* [Work to be completed] Turn the records below into a JSON list of strings, one string per line, leaving out blank lines.
##### Excerpted data #####
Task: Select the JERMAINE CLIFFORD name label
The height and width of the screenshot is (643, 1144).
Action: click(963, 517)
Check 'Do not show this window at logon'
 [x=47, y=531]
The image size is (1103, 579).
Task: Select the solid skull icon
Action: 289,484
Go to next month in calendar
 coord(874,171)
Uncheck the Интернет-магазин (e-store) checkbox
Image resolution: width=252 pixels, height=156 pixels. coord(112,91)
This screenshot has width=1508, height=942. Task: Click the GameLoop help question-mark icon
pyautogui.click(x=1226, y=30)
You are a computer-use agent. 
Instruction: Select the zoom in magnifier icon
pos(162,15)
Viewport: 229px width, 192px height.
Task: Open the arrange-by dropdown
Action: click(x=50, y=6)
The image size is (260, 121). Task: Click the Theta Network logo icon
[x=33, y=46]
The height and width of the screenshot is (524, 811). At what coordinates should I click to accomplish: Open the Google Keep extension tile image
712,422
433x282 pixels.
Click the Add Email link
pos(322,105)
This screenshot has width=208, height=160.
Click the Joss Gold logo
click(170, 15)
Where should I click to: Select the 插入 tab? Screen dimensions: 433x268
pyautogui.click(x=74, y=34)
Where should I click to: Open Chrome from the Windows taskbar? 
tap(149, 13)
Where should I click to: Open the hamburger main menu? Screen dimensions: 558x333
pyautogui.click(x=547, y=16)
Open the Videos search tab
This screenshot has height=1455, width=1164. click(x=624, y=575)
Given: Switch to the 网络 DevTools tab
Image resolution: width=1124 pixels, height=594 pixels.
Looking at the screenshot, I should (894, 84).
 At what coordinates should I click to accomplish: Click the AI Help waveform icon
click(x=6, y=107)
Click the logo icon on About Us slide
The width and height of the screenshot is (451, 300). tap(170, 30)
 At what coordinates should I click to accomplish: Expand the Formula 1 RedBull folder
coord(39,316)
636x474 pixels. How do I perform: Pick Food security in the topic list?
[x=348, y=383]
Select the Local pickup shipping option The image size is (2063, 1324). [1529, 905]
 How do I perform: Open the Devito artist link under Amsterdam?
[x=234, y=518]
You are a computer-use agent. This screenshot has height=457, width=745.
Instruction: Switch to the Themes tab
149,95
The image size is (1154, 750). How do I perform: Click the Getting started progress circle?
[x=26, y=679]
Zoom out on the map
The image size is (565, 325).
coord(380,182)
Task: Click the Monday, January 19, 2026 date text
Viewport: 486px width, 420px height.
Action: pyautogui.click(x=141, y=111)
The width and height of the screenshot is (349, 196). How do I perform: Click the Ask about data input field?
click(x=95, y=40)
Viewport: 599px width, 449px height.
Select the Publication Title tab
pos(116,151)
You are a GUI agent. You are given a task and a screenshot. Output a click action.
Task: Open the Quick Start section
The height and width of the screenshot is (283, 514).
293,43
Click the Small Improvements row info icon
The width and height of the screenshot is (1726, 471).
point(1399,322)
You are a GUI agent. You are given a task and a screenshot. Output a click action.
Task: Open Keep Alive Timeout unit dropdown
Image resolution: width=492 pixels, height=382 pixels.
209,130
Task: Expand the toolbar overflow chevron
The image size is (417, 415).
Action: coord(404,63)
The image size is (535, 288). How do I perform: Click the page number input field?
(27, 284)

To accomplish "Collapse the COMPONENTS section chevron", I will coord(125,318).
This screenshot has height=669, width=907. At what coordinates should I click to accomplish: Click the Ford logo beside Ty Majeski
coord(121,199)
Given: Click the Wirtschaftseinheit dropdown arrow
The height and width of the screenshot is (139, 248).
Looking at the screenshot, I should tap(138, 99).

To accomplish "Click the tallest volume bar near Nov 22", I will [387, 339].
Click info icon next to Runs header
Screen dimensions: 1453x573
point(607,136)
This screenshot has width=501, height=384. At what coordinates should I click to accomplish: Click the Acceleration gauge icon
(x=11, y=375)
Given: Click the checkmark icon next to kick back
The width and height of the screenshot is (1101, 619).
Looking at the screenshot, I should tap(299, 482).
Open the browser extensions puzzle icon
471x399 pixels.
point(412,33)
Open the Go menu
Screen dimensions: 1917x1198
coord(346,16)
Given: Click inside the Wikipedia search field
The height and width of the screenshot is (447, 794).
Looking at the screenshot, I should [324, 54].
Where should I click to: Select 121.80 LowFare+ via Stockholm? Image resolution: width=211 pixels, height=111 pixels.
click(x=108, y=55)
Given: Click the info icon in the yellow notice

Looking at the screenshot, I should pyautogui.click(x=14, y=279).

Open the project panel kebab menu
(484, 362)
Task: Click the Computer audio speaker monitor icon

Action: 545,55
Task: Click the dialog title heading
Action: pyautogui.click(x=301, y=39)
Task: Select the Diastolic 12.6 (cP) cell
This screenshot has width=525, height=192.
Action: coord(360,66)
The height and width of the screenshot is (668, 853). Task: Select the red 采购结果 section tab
#####
* [Complete answer]
[
  "Task: Select the JERMAINE CLIFFORD name label",
  "The height and width of the screenshot is (643, 1144).",
  "Action: click(963, 517)",
  "Check 'Do not show this window at logon'",
  " [x=47, y=531]",
  "The image size is (1103, 579).",
  "Task: Select the solid skull icon",
  "Action: 289,484",
  "Go to next month in calendar",
  " coord(874,171)",
  "Uncheck the Интернет-магазин (e-store) checkbox",
  "Image resolution: width=252 pixels, height=156 pixels. coord(112,91)",
  "This screenshot has width=1508, height=942. Task: Click the GameLoop help question-mark icon",
  "pyautogui.click(x=1226, y=30)",
  "You are a computer-use agent. ",
  "Instruction: Select the zoom in magnifier icon",
  "pos(162,15)",
  "Viewport: 229px width, 192px height.",
  "Task: Open the arrange-by dropdown",
  "Action: click(x=50, y=6)",
  "The image size is (260, 121). Task: Click the Theta Network logo icon",
  "[x=33, y=46]",
  "The height and width of the screenshot is (524, 811). At what coordinates should I click to accomplish: Open the Google Keep extension tile image",
  "712,422",
  "433x282 pixels.",
  "Click the Add Email link",
  "pos(322,105)",
  "This screenshot has width=208, height=160.",
  "Click the Joss Gold logo",
  "click(170, 15)",
  "Where should I click to: Select the 插入 tab? Screen dimensions: 433x268",
  "pyautogui.click(x=74, y=34)",
  "Where should I click to: Open Chrome from the Windows taskbar? ",
  "tap(149, 13)",
  "Where should I click to: Open the hamburger main menu? Screen dimensions: 558x333",
  "pyautogui.click(x=547, y=16)",
  "Open the Videos search tab",
  "This screenshot has height=1455, width=1164. click(x=624, y=575)",
  "Given: Switch to the 网络 DevTools tab",
  "Image resolution: width=1124 pixels, height=594 pixels.",
  "Looking at the screenshot, I should (894, 84).",
  " At what coordinates should I click to accomplish: Click the AI Help waveform icon",
  "click(x=6, y=107)",
  "Click the logo icon on About Us slide",
  "The width and height of the screenshot is (451, 300). tap(170, 30)",
  " At what coordinates should I click to accomplish: Expand the Formula 1 RedBull folder",
  "coord(39,316)",
  "636x474 pixels. How do I perform: Pick Food security in the topic list?",
  "[x=348, y=383]",
  "Select the Local pickup shipping option The image size is (2063, 1324). [1529, 905]",
  " How do I perform: Open the Devito artist link under Amsterdam?",
  "[x=234, y=518]",
  "You are a computer-use agent. This screenshot has height=457, width=745.",
  "Instruction: Switch to the Themes tab",
  "149,95",
  "The image size is (1154, 750). How do I perform: Click the Getting started progress circle?",
  "[x=26, y=679]",
  "Zoom out on the map",
  "The image size is (565, 325).",
  "coord(380,182)",
  "Task: Click the Monday, January 19, 2026 date text",
  "Viewport: 486px width, 420px height.",
  "Action: pyautogui.click(x=141, y=111)",
  "The width and height of the screenshot is (349, 196). How do I perform: Click the Ask about data input field?",
  "click(x=95, y=40)",
  "Viewport: 599px width, 449px height.",
  "Select the Publication Title tab",
  "pos(116,151)",
  "You are a GUI agent. You are given a task and a screenshot. Output a click action.",
  "Task: Open the Quick Start section",
  "The height and width of the screenshot is (283, 514).",
  "293,43",
  "Click the Small Improvements row info icon",
  "The width and height of the screenshot is (1726, 471).",
  "point(1399,322)",
  "You are a GUI agent. You are given a task and a screenshot. Output a click action.",
  "Task: Open Keep Alive Timeout unit dropdown",
  "Image resolution: width=492 pixels, height=382 pixels.",
  "209,130",
  "Task: Expand the toolbar overflow chevron",
  "The image size is (417, 415).",
  "Action: coord(404,63)",
  "The image size is (535, 288). How do I perform: Click the page number input field?",
  "(27, 284)",
  "To accomplish \"Collapse the COMPONENTS section chevron\", I will coord(125,318).",
  "This screenshot has height=669, width=907. At what coordinates should I click to accomplish: Click the Ford logo beside Ty Majeski",
  "coord(121,199)",
  "Given: Click the Wirtschaftseinheit dropdown arrow",
  "The height and width of the screenshot is (139, 248).",
  "Looking at the screenshot, I should tap(138, 99).",
  "To accomplish \"Click the tallest volume bar near Nov 22\", I will [387, 339].",
  "Click info icon next to Runs header",
  "Screen dimensions: 1453x573",
  "point(607,136)",
  "This screenshot has width=501, height=384. At what coordinates should I click to accomplish: Click the Acceleration gauge icon",
  "(x=11, y=375)",
  "Given: Click the checkmark icon next to kick back",
  "The width and height of the screenshot is (1101, 619).",
  "Looking at the screenshot, I should tap(299, 482).",
  "Open the browser extensions puzzle icon",
  "471x399 pixels.",
  "point(412,33)",
  "Open the Go menu",
  "Screen dimensions: 1917x1198",
  "coord(346,16)",
  "Given: Click inside the Wikipedia search field",
  "The height and width of the screenshot is (447, 794).",
  "Looking at the screenshot, I should [324, 54].",
  "Where should I click to: Select 121.80 LowFare+ via Stockholm? Image resolution: width=211 pixels, height=111 pixels.",
  "click(x=108, y=55)",
  "Given: Click the info icon in the yellow notice",
  "Looking at the screenshot, I should pyautogui.click(x=14, y=279).",
  "Open the project panel kebab menu",
  "(484, 362)",
  "Task: Click the Computer audio speaker monitor icon",
  "Action: 545,55",
  "Task: Click the dialog title heading",
  "Action: pyautogui.click(x=301, y=39)",
  "Task: Select the Diastolic 12.6 (cP) cell",
  "This screenshot has width=525, height=192.",
  "Action: coord(360,66)",
  "The height and width of the screenshot is (668, 853). Task: Select the red 采购结果 section tab"
]